Но и медовый подход брата Франсуа не особо помог: свидетельница вроде повеселела, но как только дело дошло до ручек и, прости Господи, ножек, снова уперлась, как Валаамова ослица. Как ни жаль, но в ее невинном ужасе перед клятвой явственно виднеется катарское влияние, хотя сама женщина, быть может, того и не ведает, печально подумал брат Гальярд. Ее мужа из-за одного этого пришлось бы вызвать к трибуналу и расспросить. Хотя бы из-за одного этого…

Положение неожиданно спас Аймер, тихим голосом предложивший собственноручно поклясться, что записал все верно и ничего нарочно менять не будет. Как ни странно, это помогло. Вслед за красивым молодым монахом и малость успокоенная тетка Виллана положила руку на Распятие и пролепетала нужные слова, после чего была отпущена с миром. Признаться, после ее ухода все, включая и безмолвного брата Люсьена, облегченно вздохнули.

— Вот же корова безмозглая, прости Господи, — доверительно вздохнул брат Франсуа. — Одно слово — Виллана: вилланка тупая и упрямая! Если они тут все такие, помоги нам святая Димпна не сойти с ума, дорогие братья… Каждый идиот будет махать языком по полдня, а ты знай слушай, как бенедиктинское пение…

— А вы чего ожидали от работы инквизитора — собрания салернских профессоров? Даров Пятидесятницы? — не сдержался брат Гальярд. Он уже явственно видел, что худшего напарника ему не могли предложить. Такая беда… Вместо союзника получил соперника. Того, кто будет выставлять каждую его ошибку, каждое неверное слово напоказ всему свету. Лучше бы его в пару с теткой Вилланой поставили, она хоть благонамеренна и искренна…

Однако поязвить друг друга инквизиторам не удалось, и к лучшему. Дверь приоткрылась, впуская нового посетителя, и брат Гальярд зарекся на будущее ссориться с собратом, внося разлад в и без того разлаженный механизм следствия.

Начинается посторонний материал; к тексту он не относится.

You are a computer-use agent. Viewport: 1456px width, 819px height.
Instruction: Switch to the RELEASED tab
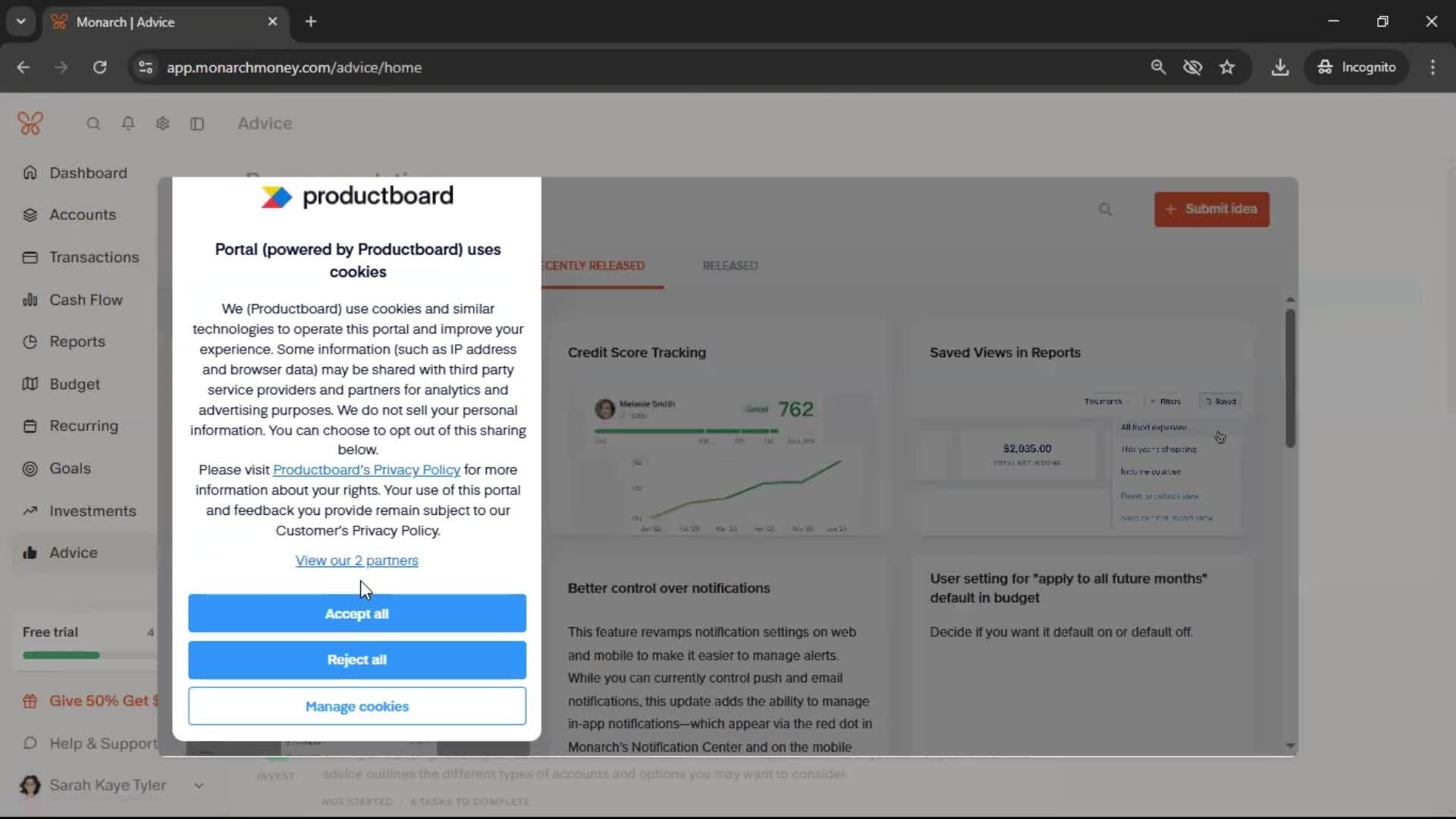point(730,266)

После посещения мужичка по имени Мансип, главной целью которого было сообщить, что он вообще всегда ни при чем; после старухи Мангарды, клятвенно заверявшей, что церковный ризничий — еретик и страшный колдун, а кроме того, наслал на нее с помощью дьявола неизлечимый ревматизм; после молодой женщины, признавшейся, что она пару раз посетила еретическое собрание по наущению бывшего жениха; после еще нескольких человек разной степени осмысленности и виновности брат Гальярд чувствовал себя так, будто у него под черепной костью завелось осиное гнездо. Аймер тоже изнемогал и в перерывах тряс в воздухе ломившей писчей рукой; брат Люсьен, вдвое согнувшись над чистовиком, сделался еще бледнее, так что сквозь него почти просвечивала дальняя стена. Один Франсуа выглядел неплохо, бодро задавал вопросы, ни разу при посетителях не повысил голоса и не выказал усталости — и Гальярд вынужден был признать, несмотря на всю свою растущую неприязнь к францисканцу, что для работы инквизитора тот подходит довольно хорошо. Гораздо лучше самого Гальярда, и подобной чести ничуть не жаль. А ведь потом еще протоколы разбирать, думать над ними… А там уже и вечерня, и опять немного протоколов, и наконец — сон, сон, темный, тихий, без снов.